Once the diagnosis of EGID is confirmed, food allergy testing may be recommended to guide treatment. Tests for food allergies include skin prick testing, patch testing and Radioallergosorbent test (RAST).
Diagnosis of EGID may be made when the following are present:
- Abnormal gastrointestinal symptoms as defined above
- Eosinophilic infiltration in 1 or more areas of the GI tract. In healthy people small numbers of eosinophils may be present in many areas of the GI tract. Small numbers of eosinophils may be found in the esophagus with reflux. Higher numbers are seen with eosinophilic esophagitis
- Absence of another identified cause of eosinophilia (such as a parasite infection)
- No eosinophilic involvement of other organs
What other tests may be performed?
- Complete blood count with differential – eosinophil counts are often mildly elevated, but may be normal. Anemia (low blood count) may be present
- Serum IgE, allergy testing
- Stool for infection, blood, fat, protein
Endoscopy and Biopsy
The diagnosis of EGID must be confirmed with tissue biopsies done at the time of endoscopy.
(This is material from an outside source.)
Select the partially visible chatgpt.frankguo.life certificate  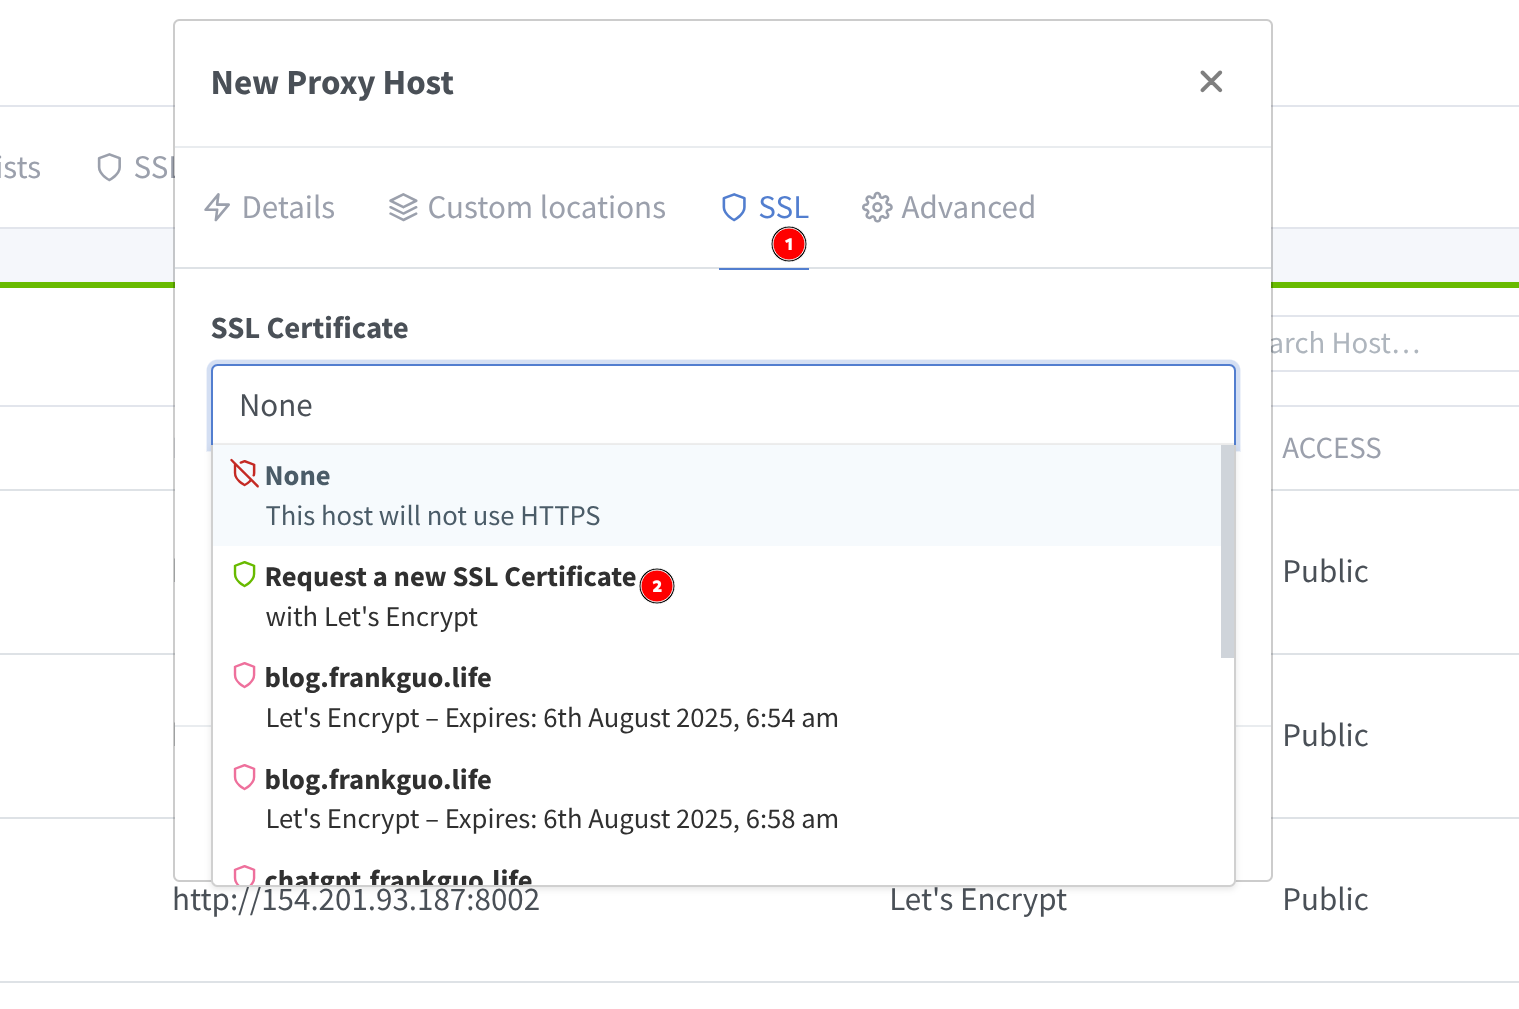(398, 876)
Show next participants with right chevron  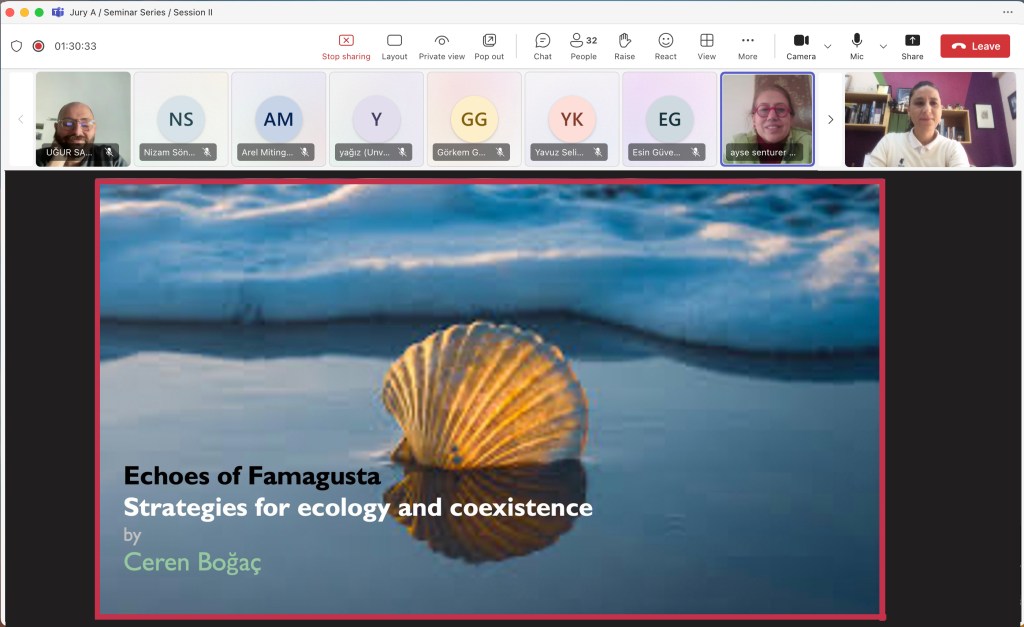(x=830, y=120)
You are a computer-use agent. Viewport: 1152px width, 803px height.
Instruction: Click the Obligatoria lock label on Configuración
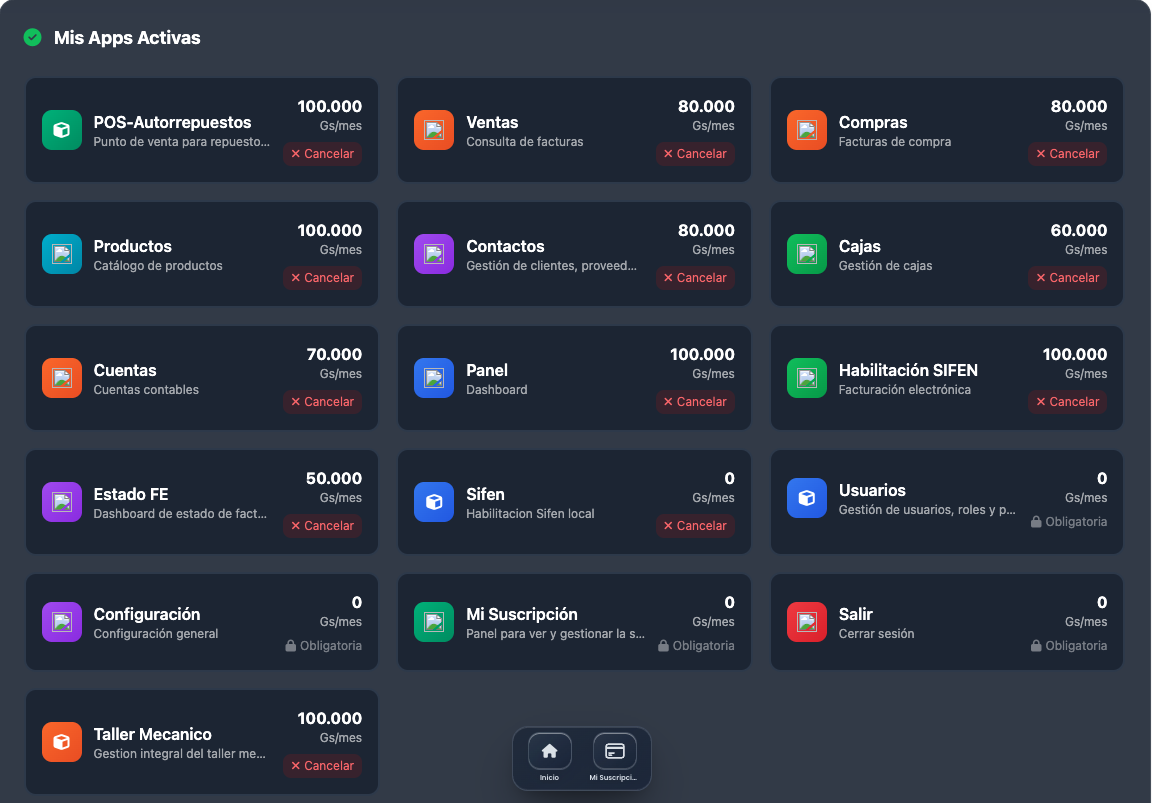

Typically, the endoscopy and biopsies are performed after treatment for possible gastroesophageal reflux disease (GERD) with proton pump inhibitors or H2 blockers to minimize confusion between the two diseases. Depending on the symptoms, biopsies may be obtained by an upper endoscopy, a lower endoscopy or both. Biopsy is the only way to diagnose eosinophil associated gastrointestinal disorders.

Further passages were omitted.